● **Collected data entries**:
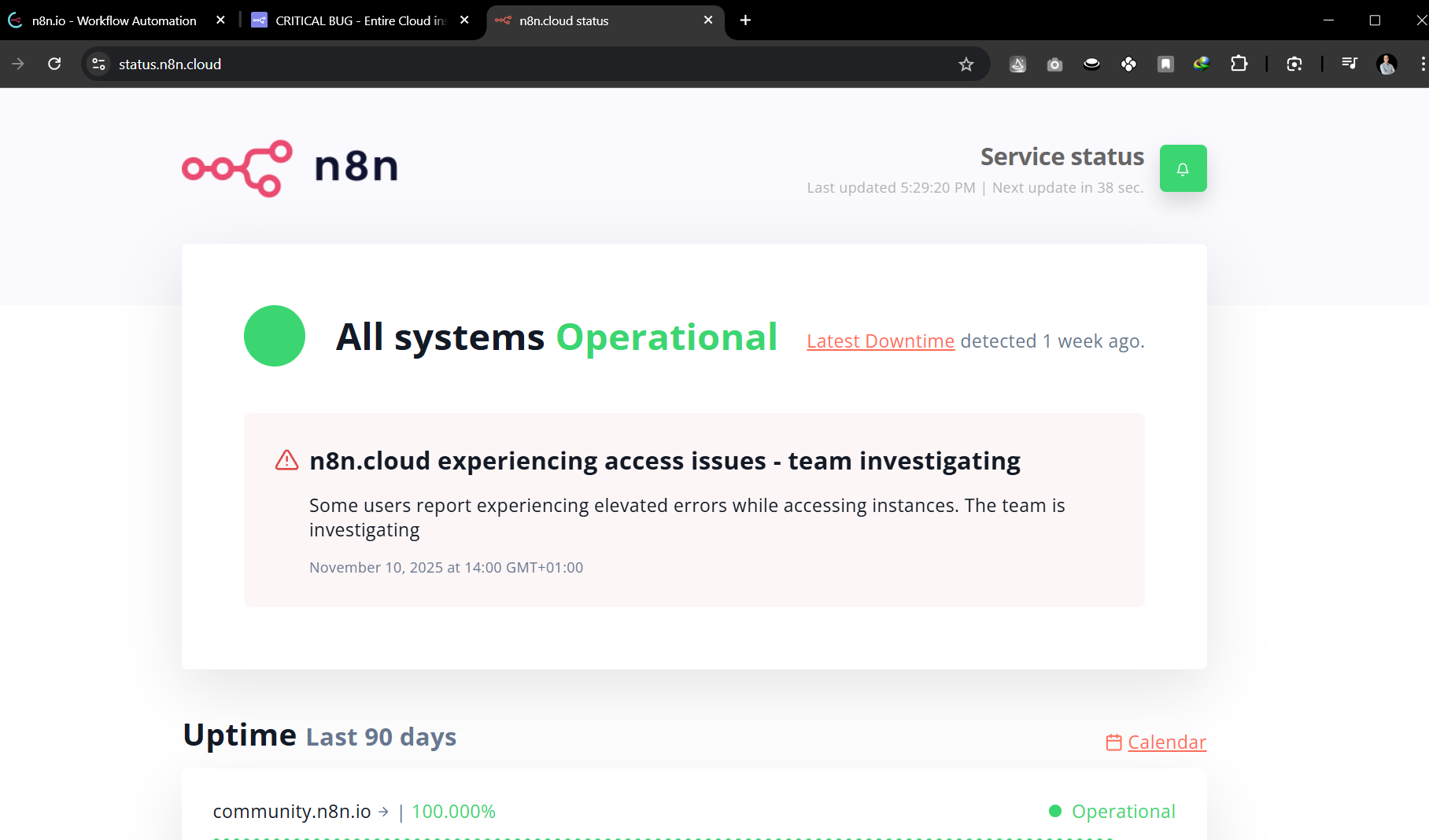Click the Google Lens search icon

point(1294,64)
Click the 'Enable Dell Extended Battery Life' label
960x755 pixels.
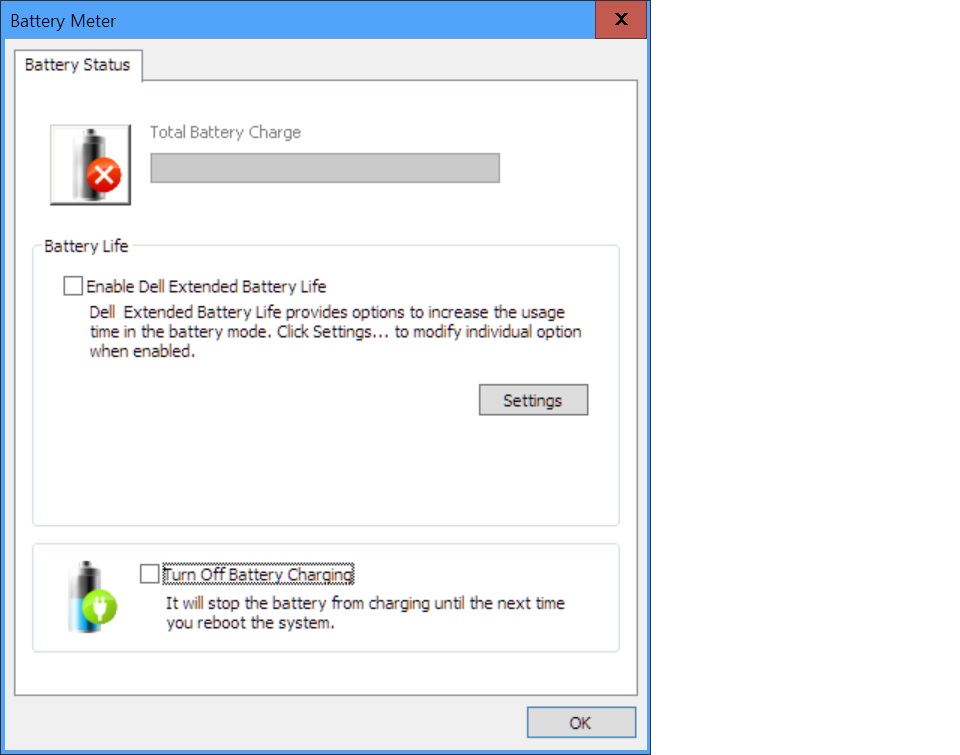(x=206, y=287)
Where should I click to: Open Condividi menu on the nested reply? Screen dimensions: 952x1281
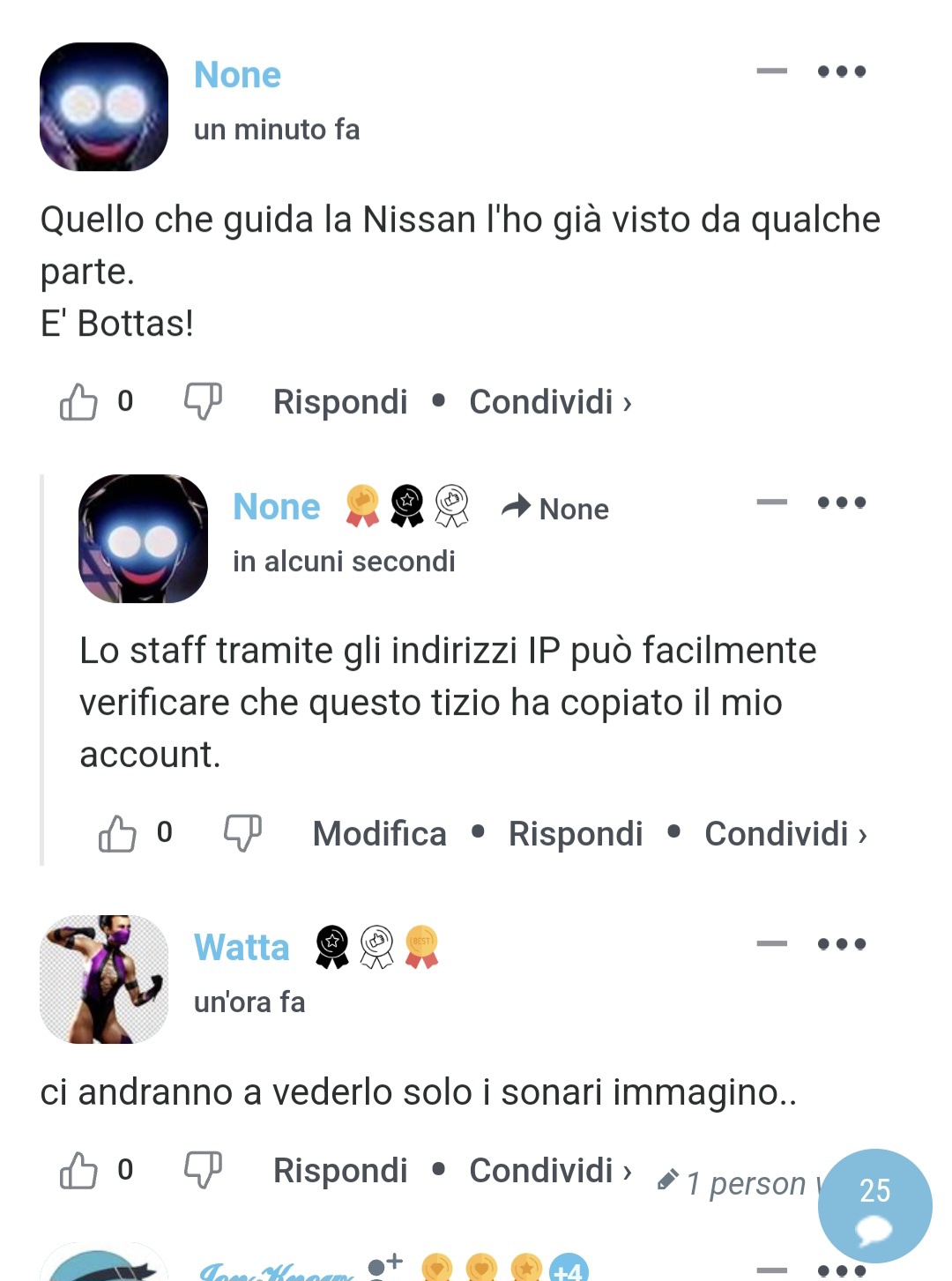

● **Task description**: Each line from the one that holds "Click the 'Enable" through the final line of the data must be retyped exactly; the pictures must not appear.

● **Response for this exercise**:
Click the 'Enable Dell Extended Battery Life' label
960x755 pixels.
(x=206, y=287)
Where should I click to: Open Condividi menu on the nested reply? Screen dimensions: 952x1281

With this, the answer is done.